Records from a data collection
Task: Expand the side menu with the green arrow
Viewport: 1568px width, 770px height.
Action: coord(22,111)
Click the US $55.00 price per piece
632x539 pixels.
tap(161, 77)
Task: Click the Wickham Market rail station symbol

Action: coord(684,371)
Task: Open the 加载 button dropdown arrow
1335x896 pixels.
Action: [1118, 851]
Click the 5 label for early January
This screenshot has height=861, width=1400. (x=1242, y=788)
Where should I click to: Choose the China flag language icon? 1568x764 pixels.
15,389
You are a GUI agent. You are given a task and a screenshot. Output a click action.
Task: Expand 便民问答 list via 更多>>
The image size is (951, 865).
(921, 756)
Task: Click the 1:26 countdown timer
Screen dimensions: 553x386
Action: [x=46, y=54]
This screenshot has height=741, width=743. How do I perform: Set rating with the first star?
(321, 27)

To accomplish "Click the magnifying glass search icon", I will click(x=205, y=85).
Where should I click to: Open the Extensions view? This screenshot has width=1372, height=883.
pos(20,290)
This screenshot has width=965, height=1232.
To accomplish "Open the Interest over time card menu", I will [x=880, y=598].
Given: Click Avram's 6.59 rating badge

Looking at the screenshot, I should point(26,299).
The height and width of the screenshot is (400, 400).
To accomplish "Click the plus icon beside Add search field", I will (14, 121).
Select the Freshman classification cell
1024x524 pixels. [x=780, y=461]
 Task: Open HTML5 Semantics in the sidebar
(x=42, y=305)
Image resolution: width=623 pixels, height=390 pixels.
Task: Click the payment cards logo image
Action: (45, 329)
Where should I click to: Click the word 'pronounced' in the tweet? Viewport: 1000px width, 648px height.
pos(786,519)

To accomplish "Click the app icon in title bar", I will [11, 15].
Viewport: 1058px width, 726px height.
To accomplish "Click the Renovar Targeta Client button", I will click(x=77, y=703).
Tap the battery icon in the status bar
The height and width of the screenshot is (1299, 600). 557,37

Problem requirements
Write each line of the data above out again without altering a word.

Expected answer
Task: Expand the side menu with the green arrow
Viewport: 1568px width, 770px height.
Action: coord(22,111)
Click the US $55.00 price per piece
632x539 pixels.
tap(161, 77)
Task: Click the Wickham Market rail station symbol

Action: coord(684,371)
Task: Open the 加载 button dropdown arrow
1335x896 pixels.
Action: [1118, 851]
Click the 5 label for early January
This screenshot has height=861, width=1400. (x=1242, y=788)
Where should I click to: Choose the China flag language icon? 1568x764 pixels.
15,389
You are a GUI agent. You are given a task and a screenshot. Output a click action.
Task: Expand 便民问答 list via 更多>>
The image size is (951, 865).
(921, 756)
Task: Click the 1:26 countdown timer
Screen dimensions: 553x386
Action: [x=46, y=54]
This screenshot has height=741, width=743. How do I perform: Set rating with the first star?
(321, 27)

To accomplish "Click the magnifying glass search icon", I will click(x=205, y=85).
Where should I click to: Open the Extensions view? This screenshot has width=1372, height=883.
pos(20,290)
This screenshot has width=965, height=1232.
To accomplish "Open the Interest over time card menu", I will [x=880, y=598].
Given: Click Avram's 6.59 rating badge

Looking at the screenshot, I should point(26,299).
The height and width of the screenshot is (400, 400).
To accomplish "Click the plus icon beside Add search field", I will (14, 121).
Select the Freshman classification cell
1024x524 pixels. [x=780, y=461]
 Task: Open HTML5 Semantics in the sidebar
(x=42, y=305)
Image resolution: width=623 pixels, height=390 pixels.
Task: Click the payment cards logo image
Action: (45, 329)
Where should I click to: Click the word 'pronounced' in the tweet? Viewport: 1000px width, 648px height.
pos(786,519)

To accomplish "Click the app icon in title bar", I will [11, 15].
Viewport: 1058px width, 726px height.
To accomplish "Click the Renovar Targeta Client button", I will click(x=77, y=703).
Tap the battery icon in the status bar
The height and width of the screenshot is (1299, 600). 557,37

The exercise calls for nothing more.